A Eulogy For Man's Best Friend: Farewell, Amadeus

By Kimberly Lago

Many families love and adore their dogs throughout a lifetime. On rare occasions, a dog comes along who captures the hearts of everyone he meets, leaving a loving impression that lasts forever. One such dog became part of my family.

Bringing the puppy home on a whim, my mother put this six-weekold ball of fur, with a bow attached, into my father's lap.

"What is this?" my father asked. "This is Amadeus," she said.

It was the name my brother and I had come up with on the ride home from the pet store. When Amadeus grew very large in size, we affectionately called him "Monster." Smart and easily trained, he could even understand spelled out words that pertained to him, like B-O-N-E-S and V-E-T. He could also retrieve any one of his toys, by name or color, out of his fire-hydrant-shaped toy box.

Amadeus didn't think he was a dog, he thought he was a person.
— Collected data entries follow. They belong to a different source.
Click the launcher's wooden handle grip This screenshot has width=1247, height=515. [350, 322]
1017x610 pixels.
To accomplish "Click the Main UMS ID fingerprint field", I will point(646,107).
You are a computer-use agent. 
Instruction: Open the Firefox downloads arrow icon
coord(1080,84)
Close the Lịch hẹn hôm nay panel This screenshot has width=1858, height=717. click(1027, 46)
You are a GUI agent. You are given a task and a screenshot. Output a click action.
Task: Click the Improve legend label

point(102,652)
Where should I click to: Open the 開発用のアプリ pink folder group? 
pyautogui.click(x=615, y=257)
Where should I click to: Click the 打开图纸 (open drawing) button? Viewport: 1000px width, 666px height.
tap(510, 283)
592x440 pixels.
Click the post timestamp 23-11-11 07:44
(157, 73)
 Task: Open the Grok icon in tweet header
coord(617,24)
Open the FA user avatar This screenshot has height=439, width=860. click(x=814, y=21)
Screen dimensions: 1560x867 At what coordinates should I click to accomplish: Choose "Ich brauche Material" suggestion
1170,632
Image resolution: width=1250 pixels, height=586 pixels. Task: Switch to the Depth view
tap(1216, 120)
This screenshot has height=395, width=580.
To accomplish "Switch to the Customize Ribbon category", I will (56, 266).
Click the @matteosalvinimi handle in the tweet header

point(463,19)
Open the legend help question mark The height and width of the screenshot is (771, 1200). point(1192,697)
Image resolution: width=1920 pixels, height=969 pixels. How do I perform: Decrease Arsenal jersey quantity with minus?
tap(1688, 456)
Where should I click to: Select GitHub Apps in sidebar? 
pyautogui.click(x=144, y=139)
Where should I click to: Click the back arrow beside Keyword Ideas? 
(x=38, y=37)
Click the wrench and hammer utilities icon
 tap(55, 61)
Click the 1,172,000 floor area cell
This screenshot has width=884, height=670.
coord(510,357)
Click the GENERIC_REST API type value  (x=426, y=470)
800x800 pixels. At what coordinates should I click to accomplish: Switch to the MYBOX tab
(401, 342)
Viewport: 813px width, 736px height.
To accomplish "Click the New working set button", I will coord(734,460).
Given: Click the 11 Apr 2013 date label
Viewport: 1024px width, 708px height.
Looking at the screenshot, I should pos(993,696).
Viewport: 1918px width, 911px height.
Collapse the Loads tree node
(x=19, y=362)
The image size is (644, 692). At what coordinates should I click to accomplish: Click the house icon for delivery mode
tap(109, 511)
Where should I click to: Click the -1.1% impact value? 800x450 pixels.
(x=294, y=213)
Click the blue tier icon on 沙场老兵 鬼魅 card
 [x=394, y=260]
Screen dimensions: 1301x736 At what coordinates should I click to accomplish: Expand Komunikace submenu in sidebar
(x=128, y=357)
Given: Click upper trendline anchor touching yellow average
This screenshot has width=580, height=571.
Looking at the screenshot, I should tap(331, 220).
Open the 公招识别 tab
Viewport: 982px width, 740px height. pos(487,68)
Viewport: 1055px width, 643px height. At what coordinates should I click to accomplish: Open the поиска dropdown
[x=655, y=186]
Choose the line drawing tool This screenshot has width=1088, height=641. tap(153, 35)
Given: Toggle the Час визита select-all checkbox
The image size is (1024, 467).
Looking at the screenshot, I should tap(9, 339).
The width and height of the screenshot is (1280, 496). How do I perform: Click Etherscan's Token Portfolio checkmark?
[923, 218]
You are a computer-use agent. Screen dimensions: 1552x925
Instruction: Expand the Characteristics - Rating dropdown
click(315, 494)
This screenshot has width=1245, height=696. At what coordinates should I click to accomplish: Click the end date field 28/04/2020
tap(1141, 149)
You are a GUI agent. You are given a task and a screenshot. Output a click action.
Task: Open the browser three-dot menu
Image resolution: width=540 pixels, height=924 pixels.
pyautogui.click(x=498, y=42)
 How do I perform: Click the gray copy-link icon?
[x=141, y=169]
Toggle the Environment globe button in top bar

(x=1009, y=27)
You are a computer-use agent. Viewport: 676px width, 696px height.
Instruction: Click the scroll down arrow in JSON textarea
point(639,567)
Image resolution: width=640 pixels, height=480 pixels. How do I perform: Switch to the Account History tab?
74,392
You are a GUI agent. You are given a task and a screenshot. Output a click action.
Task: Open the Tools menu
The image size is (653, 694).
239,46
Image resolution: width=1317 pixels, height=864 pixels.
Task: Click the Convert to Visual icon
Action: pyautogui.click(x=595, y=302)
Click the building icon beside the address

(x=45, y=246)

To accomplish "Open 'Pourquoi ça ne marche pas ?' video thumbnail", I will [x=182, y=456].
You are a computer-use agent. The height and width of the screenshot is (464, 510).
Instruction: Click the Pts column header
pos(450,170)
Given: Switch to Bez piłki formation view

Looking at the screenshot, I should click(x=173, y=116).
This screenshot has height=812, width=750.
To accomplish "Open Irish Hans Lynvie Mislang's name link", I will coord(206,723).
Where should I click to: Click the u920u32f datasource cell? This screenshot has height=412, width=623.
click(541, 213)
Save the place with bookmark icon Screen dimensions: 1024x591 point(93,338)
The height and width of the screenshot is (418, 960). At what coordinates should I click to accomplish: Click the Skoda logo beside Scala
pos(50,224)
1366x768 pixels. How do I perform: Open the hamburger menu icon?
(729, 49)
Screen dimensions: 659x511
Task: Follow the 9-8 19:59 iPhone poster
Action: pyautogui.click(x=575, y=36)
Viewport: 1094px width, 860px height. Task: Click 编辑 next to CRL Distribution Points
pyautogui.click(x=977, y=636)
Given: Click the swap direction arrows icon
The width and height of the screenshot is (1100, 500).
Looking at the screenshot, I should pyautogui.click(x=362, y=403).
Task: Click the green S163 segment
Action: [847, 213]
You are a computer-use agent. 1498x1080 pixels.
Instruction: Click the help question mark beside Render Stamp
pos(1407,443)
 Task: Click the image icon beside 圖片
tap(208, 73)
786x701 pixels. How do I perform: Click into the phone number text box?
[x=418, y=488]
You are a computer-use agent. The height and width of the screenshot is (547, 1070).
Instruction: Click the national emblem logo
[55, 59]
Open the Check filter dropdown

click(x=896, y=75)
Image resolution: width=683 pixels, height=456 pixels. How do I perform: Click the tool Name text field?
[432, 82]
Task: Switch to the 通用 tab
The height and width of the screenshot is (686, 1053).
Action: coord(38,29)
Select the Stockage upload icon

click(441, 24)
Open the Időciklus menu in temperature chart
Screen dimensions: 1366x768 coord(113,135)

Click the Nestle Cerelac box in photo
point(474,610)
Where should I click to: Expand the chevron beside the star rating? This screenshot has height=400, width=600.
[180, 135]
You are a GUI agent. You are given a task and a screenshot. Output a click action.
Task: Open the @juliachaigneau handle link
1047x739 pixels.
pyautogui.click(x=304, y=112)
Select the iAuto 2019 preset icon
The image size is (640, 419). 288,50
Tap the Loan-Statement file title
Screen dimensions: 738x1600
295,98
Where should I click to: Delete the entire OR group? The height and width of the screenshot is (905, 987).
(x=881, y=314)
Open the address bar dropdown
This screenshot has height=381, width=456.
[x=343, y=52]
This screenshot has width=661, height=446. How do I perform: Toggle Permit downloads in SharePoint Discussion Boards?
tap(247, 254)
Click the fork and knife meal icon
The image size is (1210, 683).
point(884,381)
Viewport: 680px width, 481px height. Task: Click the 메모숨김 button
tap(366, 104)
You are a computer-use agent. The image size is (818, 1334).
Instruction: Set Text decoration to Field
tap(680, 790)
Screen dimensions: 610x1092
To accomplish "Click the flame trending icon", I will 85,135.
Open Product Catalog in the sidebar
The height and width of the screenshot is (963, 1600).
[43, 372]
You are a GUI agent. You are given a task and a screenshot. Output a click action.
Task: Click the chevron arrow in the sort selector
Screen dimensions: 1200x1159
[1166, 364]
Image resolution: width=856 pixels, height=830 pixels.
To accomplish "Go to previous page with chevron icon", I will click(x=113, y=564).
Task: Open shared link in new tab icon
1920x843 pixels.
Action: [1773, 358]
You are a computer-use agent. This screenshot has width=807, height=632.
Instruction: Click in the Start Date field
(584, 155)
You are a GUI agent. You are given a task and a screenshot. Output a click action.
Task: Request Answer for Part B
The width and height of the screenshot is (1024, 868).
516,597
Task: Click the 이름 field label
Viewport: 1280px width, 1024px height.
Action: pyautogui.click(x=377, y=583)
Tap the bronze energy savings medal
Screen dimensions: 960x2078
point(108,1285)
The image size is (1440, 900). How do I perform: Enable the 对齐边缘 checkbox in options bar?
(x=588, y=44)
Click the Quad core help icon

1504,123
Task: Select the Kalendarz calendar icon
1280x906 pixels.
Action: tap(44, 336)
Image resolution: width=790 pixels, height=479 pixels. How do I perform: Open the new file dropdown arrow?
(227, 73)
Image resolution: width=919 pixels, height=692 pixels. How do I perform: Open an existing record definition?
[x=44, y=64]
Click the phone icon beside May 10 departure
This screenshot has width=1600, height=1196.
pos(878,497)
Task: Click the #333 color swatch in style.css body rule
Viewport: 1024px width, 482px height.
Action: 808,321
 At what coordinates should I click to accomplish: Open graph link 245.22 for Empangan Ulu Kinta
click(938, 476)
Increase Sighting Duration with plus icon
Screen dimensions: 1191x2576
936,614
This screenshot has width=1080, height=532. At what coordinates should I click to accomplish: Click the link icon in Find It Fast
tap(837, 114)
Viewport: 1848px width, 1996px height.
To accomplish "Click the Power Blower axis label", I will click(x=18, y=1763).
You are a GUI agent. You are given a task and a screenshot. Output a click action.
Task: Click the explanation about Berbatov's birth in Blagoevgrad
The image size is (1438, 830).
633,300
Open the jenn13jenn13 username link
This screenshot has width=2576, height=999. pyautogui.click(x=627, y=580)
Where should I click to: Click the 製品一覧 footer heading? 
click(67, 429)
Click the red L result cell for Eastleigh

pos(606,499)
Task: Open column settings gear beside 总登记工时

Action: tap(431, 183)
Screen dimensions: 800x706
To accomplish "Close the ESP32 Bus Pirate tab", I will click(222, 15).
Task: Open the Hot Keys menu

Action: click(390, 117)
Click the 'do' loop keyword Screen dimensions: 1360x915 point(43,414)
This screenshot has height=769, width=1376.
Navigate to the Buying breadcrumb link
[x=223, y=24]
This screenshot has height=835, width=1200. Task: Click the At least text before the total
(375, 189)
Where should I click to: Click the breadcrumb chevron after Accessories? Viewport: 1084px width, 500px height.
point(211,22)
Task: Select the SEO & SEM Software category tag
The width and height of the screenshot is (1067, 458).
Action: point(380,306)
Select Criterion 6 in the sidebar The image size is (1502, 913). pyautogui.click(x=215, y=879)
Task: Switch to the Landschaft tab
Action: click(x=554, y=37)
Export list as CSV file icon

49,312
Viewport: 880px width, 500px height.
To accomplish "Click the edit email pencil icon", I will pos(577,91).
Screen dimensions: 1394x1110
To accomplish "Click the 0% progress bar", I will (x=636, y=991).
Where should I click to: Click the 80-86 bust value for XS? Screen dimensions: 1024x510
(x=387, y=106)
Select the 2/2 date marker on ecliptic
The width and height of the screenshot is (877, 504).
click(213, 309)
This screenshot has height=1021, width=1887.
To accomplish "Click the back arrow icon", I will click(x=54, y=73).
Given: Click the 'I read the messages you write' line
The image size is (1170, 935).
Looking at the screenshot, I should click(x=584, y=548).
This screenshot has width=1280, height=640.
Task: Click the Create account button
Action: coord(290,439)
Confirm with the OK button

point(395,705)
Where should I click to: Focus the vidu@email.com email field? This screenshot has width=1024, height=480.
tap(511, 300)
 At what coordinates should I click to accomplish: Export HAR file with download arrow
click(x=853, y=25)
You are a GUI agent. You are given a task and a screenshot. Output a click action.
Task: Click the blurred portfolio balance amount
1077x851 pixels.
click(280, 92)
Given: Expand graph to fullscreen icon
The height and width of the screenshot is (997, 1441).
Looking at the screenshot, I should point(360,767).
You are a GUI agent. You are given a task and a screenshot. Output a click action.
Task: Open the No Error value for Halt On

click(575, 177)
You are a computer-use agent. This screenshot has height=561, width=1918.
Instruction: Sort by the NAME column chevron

After all, he had a birthday party with hats and a cake; he got souvenirs from all our vacations; and he got just as many Christmas presents as all the other kids. Why would he ever think he was a dog? From the time he was a puppy, waiting at the top of the staircase, too small to climb down, (which one icy morning landed my father in the E.R. and on crutches for weeks) until he grew too old to see his favorite snack of Cheerios, sprinkled on the floor, Amadeus was truly part of the family.

We took pictures of Amadeus with me on my prom day. One Christmas Dad dressed as Santa, just to have the dog sit on his lap, as if to ask for toys. Amadeus was there to welcome Nan, our Grandma, when she moved in with us, and was always happy to have his "big brother" (my brother) Chris back home.

Amadeus was there for weddings, baby showers, and graduations. He met his human niece and nephew when they were born and welcomed them to the family with sloppy "Monster" kisses.

The worst thing he was ever guilty of was stealing an occasional sock from the laundry and sneaking away with it. Yet, he brought every person who walked into our house one of his toys. He would put his forehead up against your forehead, and look into your eyes; as if he knew what you were thinking or feeling. Sometimes he would use this same technique along with the "Jedi mind trick," to make you get him a cookie. His only real fears included ironing boards and mailboxes. We could never walk past 14th Road. The mailbox on the corner always threatened to roar at him.

Amadeus smiled for pictures. As he trotted along, it was as if cartoon music played along to match the bounce in his step. He would stop to smell flowers, even if they were weeds. He could catch anything you threw to him, even the line drives my brother-in-law Tony would throw. We joked about him having a crush on my husband since we would often catch Amadeus winking at him. You could see Amadeus waiting and watching out the window for Dad to come home from work. He also had to look inside all of mom's shopping bags when she came home from the mall or food shopping. He loved to open presents, which led to people buying him presents just to see him open them. At Christmastime my mom needed to wait until the last minute to put out the presents, or else the dog would find his and open them up. If his were hidden he would just open someone else's. You never had to worry about oversleeping and being late for work, because a cold wet nose would be there to gently nudge your face each morning as if to say, "Please walk me."

"Monster" filled the last twelve years with love and memories, making our family complete. Our hearts will ache to not see him lying down in his usual spot by the radiator, or to not greet us with a smile at the front door. He will be missed in ways that words cannot describe. We always had the unconditional love and loyalty of our all- American golden retriever.

We love and miss you golden boy. "Amadeus Long" - January 5, 1997-January 24, 2009.